Scores & College Goals

ACT score choice: which test dates should you send?

June 23, 2026 · 6 min read

ACT lets you choose which test dates to send to colleges, so you are not forced to share a sitting that does not represent you. You select score reports by test date, and you can also send your superscore. That control is a gift, as long as you know your colleges' rules before you click send.

What "score choice" actually means

Score choice means you decide which whole test dates a college sees. You are not handing over your entire testing history by default; you pick the date or dates you want to send. What you cannot do by hand is mix sections from different dates into one report. That section-by-section combining is exactly what a superscore does for you automatically, which we explain in how ACT superscoring works.

The most important step: check the college's policy

Before you send anything, find out how each college wants scores. Schools generally fall into these groups:

  • Send your best: many schools let you send only your strongest test date or your superscore.
  • Superscore-friendly: some recalculate your best sections across dates, so sending the relevant dates helps them build it.
  • All scores required: a smaller number ask you to submit every ACT test date. If a school requires this, honor it.

These policies are set by each college and can change, so verify on the official admissions or testing page rather than assuming.

So which dates should you send?

For most students applying to schools that allow it, here is a simple way to decide:

  • If they superscore: send your superscore, plus any test dates the school needs to build it. Every section best gets to count.
  • If they take your best single test: send the one date with your highest Composite.
  • If they require all scores: send them all, and trust that admissions readers expect to see improvement across attempts.

A few practical tips

  • Because each report typically has a cost, decide your list of schools and dates before sending to avoid paying for ones you do not need.
  • A lower early score rarely hurts you at schools that take your best, so do not panic about one rough test date.
  • Keep your goals in view. If you are still deciding whether to retake, see how many times you should take the ACT.

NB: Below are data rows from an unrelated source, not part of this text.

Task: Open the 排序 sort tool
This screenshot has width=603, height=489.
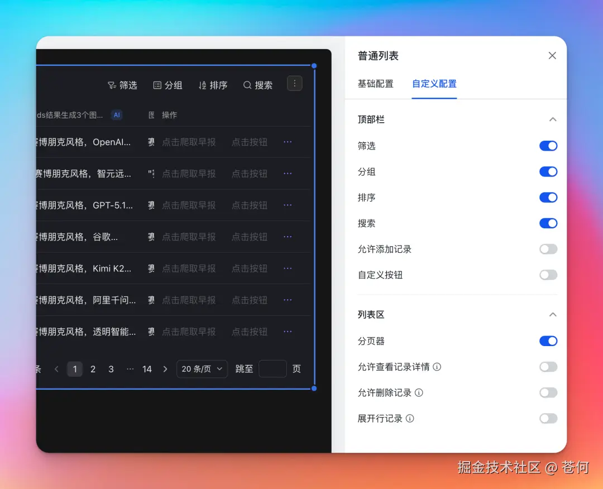Action: coord(212,85)
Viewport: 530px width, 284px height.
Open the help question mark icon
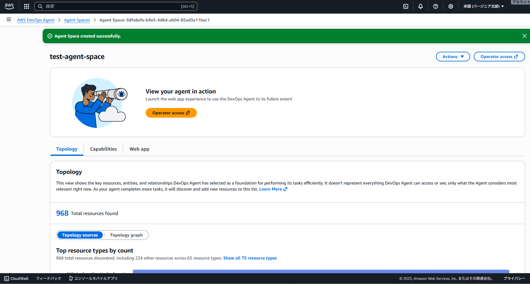tap(436, 6)
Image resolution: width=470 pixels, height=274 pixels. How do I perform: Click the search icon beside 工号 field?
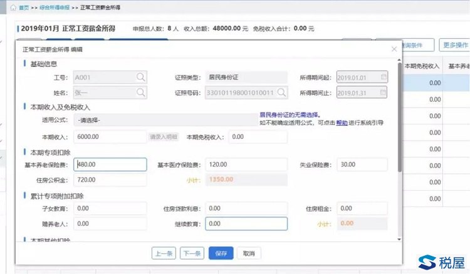pyautogui.click(x=140, y=77)
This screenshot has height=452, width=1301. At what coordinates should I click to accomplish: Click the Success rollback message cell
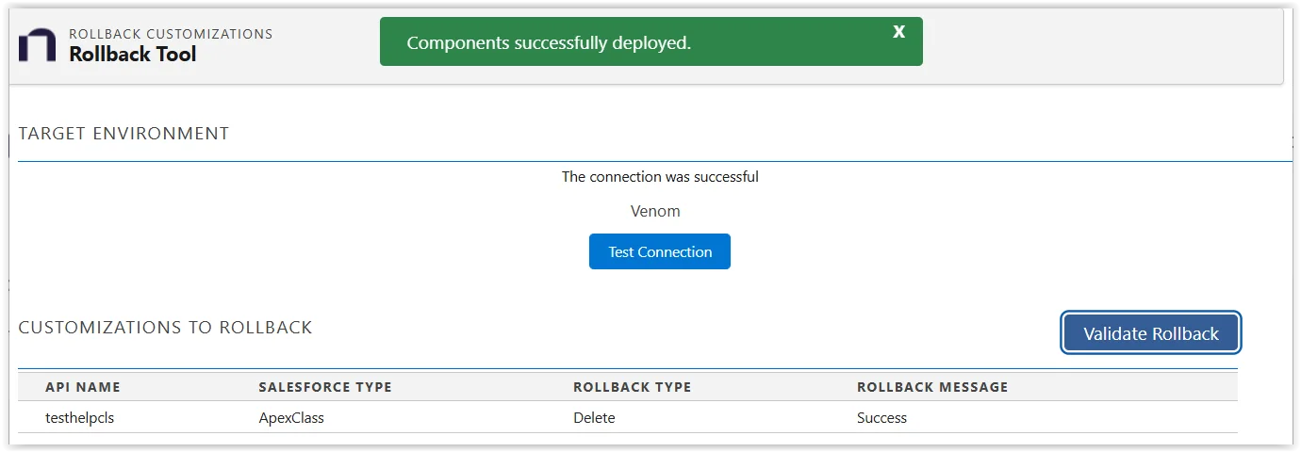pos(881,417)
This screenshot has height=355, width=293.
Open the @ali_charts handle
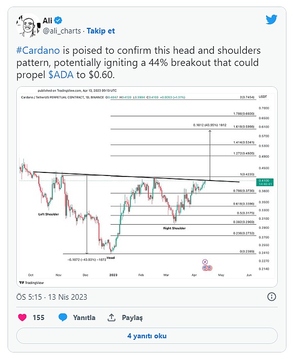click(x=62, y=31)
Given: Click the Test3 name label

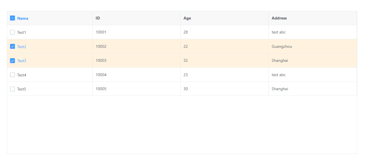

Test-optional schools change the math

If a college is test-optional, sending scores is itself a choice. Read should you submit your ACT score to test-optional colleges to decide whether your scores help your application at all before you worry about which dates to send.

The bottom line

You control which test dates colleges see. Learn each school's policy first, then send your best date or your superscore where allowed, and send everything where required. A few minutes of checking saves you money and protects your strongest results.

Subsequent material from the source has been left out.